━━━━━ Material supplied

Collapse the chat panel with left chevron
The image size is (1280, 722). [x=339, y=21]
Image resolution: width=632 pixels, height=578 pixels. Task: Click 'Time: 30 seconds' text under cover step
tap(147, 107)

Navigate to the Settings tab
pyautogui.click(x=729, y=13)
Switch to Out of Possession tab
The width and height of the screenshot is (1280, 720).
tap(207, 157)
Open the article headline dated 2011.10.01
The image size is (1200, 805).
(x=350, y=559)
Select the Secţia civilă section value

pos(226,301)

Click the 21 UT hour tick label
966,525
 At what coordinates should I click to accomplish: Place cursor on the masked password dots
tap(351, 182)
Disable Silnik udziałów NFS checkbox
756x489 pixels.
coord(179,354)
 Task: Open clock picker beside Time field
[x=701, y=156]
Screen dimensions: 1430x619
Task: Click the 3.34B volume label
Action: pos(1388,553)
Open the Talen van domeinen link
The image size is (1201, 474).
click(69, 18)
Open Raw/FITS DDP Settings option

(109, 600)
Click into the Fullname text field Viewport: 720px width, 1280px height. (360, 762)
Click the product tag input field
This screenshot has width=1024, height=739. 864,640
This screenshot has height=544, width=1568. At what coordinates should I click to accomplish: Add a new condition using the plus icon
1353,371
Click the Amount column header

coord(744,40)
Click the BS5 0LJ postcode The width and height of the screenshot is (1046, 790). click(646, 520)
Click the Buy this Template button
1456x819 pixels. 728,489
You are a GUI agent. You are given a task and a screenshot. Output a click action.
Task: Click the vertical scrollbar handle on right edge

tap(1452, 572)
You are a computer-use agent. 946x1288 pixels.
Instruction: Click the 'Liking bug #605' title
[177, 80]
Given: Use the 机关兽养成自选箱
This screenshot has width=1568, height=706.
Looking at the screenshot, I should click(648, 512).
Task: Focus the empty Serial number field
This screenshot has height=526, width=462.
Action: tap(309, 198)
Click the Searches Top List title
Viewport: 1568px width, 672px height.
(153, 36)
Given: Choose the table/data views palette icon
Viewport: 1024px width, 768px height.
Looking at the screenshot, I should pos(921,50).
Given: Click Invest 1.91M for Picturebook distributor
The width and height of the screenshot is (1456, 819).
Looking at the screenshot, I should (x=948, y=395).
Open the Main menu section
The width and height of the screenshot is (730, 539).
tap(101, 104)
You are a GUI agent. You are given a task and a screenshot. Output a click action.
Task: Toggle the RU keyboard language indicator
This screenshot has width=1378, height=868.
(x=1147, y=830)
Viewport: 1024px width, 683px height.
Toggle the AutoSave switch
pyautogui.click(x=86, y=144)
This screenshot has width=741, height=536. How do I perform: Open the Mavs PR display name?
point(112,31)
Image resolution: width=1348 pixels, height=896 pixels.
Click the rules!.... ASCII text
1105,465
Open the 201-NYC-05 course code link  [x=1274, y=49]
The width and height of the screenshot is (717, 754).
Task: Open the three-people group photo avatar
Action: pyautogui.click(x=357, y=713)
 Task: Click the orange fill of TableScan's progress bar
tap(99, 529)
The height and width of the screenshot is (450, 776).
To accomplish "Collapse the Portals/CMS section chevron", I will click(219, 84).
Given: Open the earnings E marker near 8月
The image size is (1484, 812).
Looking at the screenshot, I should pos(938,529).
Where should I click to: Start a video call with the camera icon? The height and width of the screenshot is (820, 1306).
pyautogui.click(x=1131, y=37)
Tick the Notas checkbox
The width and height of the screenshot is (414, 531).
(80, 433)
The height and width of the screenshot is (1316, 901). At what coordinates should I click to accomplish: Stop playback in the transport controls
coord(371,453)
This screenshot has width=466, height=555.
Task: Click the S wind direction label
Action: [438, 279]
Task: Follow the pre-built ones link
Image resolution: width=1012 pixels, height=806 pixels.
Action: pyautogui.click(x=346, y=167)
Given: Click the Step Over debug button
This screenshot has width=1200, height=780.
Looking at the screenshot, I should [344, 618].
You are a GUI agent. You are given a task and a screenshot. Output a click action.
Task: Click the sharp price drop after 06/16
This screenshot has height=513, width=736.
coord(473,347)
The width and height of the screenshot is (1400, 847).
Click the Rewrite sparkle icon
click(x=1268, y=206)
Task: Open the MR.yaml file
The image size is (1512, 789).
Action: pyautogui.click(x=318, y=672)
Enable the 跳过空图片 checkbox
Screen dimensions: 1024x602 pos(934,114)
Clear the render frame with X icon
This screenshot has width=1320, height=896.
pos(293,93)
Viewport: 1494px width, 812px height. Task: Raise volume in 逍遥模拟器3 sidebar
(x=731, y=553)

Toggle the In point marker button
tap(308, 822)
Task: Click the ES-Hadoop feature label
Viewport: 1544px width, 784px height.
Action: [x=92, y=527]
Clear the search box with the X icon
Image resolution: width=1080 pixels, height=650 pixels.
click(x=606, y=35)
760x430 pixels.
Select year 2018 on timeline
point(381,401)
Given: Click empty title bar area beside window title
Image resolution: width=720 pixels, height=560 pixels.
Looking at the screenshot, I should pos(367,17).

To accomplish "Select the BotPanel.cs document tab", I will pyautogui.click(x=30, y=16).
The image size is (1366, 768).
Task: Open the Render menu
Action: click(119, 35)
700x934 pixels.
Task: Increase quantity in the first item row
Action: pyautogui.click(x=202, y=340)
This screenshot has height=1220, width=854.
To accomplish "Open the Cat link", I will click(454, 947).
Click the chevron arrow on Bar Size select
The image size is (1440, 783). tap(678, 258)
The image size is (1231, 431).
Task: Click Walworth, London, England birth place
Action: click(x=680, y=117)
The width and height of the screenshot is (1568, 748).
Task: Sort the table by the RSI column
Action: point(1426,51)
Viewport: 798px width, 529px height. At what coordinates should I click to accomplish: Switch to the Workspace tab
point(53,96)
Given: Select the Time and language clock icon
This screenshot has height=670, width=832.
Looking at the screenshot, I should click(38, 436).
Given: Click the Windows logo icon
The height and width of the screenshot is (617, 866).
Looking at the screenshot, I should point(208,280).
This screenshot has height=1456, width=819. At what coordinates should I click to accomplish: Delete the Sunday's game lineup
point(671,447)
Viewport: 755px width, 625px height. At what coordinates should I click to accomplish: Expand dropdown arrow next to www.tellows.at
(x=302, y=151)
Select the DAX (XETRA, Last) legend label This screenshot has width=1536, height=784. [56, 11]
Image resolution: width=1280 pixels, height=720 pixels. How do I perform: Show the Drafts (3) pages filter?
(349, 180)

━━━━━━━━━━

* **Exercise aim**
From the data above, copy each line that holds "Clear".

* **Result for this task**
Clear the render frame with X icon
Clear the search box with the X icon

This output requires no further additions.